* **What you should do**:
Could you reproduce, from the records below, everything from the line with "This screenshot has width=489, height=189." down to the line with "You are a computer-use agent. The", keeping both of those lines and changing nothing?

* **Material provided**:
# # #
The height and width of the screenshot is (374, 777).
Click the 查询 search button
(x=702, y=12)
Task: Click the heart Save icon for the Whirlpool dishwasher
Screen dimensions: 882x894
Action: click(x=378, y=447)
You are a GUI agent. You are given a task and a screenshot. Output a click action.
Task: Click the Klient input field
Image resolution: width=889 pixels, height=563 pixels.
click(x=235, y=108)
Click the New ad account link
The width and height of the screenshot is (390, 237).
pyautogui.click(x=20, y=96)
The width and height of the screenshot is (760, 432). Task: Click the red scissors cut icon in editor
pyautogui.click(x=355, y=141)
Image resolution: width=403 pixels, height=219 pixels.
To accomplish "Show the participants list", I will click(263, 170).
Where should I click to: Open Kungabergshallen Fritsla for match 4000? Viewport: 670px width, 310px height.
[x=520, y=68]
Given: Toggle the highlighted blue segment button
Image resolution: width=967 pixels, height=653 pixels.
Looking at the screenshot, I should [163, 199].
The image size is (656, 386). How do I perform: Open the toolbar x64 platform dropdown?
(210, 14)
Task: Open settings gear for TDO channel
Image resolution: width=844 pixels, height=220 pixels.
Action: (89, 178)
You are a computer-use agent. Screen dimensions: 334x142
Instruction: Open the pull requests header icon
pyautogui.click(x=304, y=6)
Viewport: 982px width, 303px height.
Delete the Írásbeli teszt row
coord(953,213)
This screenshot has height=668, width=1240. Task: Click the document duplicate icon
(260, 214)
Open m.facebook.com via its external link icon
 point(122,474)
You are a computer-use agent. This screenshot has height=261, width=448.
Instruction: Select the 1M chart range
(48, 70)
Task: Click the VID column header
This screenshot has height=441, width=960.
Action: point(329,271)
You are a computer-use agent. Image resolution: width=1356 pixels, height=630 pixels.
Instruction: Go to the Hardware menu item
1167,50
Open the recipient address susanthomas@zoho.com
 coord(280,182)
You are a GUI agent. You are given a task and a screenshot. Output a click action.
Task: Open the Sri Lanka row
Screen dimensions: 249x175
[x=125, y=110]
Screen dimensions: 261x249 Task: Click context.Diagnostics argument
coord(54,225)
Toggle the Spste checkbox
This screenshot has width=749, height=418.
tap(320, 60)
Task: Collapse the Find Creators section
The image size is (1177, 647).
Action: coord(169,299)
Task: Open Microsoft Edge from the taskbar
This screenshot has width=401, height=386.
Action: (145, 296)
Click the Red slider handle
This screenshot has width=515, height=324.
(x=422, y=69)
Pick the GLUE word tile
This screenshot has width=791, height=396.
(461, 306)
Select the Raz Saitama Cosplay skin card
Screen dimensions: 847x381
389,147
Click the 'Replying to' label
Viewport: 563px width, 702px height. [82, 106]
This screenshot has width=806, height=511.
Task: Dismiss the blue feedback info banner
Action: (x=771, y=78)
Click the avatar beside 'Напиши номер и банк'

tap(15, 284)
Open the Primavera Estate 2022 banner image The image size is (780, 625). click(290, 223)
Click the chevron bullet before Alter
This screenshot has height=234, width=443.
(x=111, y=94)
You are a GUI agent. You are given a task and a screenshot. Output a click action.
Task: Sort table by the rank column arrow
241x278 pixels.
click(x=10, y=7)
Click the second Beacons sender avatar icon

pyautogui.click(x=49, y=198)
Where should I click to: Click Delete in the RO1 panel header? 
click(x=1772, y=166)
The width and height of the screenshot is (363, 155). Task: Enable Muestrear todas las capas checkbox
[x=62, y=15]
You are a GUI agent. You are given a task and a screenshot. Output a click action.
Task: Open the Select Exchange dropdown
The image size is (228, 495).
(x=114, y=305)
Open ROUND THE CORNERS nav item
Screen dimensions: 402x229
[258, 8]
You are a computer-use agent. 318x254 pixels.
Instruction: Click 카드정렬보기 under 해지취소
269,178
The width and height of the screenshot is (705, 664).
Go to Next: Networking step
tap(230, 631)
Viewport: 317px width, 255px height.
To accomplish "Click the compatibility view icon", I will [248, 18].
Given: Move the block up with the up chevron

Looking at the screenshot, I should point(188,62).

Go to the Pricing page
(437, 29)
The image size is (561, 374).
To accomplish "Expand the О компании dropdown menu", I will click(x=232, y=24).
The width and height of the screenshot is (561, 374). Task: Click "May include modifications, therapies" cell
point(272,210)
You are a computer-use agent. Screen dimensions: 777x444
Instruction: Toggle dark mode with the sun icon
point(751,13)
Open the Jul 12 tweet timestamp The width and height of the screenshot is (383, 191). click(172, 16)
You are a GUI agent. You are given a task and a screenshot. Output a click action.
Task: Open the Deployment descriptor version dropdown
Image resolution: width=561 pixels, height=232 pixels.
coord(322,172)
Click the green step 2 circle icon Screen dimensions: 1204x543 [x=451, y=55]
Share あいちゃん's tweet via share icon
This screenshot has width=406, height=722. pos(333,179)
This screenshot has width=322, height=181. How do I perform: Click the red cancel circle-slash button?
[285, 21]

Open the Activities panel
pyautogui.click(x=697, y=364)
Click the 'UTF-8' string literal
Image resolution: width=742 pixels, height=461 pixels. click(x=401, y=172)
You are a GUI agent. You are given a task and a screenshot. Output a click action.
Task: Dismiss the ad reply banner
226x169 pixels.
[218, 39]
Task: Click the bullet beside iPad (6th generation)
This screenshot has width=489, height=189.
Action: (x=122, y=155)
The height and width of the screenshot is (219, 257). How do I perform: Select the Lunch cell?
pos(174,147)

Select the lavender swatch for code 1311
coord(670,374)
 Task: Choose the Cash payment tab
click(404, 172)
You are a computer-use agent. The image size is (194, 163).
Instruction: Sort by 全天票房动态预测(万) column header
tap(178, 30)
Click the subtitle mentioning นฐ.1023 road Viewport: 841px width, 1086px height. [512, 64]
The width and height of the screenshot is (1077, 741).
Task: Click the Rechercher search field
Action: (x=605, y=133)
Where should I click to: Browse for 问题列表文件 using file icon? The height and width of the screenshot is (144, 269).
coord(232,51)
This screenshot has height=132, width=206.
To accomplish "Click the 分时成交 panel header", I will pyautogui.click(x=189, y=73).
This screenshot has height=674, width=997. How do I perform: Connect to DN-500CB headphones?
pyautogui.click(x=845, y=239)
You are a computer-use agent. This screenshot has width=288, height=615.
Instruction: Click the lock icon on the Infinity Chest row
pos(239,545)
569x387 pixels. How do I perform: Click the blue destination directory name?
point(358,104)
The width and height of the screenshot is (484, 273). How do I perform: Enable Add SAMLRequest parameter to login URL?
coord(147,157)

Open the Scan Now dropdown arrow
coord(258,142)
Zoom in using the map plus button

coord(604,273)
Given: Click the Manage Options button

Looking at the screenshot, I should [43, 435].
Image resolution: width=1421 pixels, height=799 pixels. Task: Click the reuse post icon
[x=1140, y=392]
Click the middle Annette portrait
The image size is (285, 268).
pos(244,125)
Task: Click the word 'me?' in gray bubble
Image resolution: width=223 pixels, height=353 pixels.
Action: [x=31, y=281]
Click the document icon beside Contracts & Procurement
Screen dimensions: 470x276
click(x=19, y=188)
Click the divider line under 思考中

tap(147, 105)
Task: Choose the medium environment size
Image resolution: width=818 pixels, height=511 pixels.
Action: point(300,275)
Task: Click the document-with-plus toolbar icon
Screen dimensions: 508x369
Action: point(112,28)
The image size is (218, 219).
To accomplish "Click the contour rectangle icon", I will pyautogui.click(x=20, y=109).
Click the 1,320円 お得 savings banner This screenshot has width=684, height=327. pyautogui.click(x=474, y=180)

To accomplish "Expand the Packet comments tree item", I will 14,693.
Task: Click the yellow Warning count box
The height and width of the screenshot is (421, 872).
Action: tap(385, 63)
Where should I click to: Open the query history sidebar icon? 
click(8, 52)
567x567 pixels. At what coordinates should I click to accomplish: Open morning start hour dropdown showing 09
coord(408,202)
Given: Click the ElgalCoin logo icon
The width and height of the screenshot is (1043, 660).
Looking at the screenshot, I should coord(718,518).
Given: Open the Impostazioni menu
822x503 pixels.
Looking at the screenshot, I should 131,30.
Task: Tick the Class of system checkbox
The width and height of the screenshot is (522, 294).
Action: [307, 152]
# # #
* **Result of the task**:
This screenshot has width=489, height=189.
Action: (x=122, y=155)
The height and width of the screenshot is (219, 257). How do I perform: Select the Lunch cell?
pos(174,147)

Select the lavender swatch for code 1311
coord(670,374)
 Task: Choose the Cash payment tab
click(404, 172)
You are a computer-use agent. The image size is (194, 163).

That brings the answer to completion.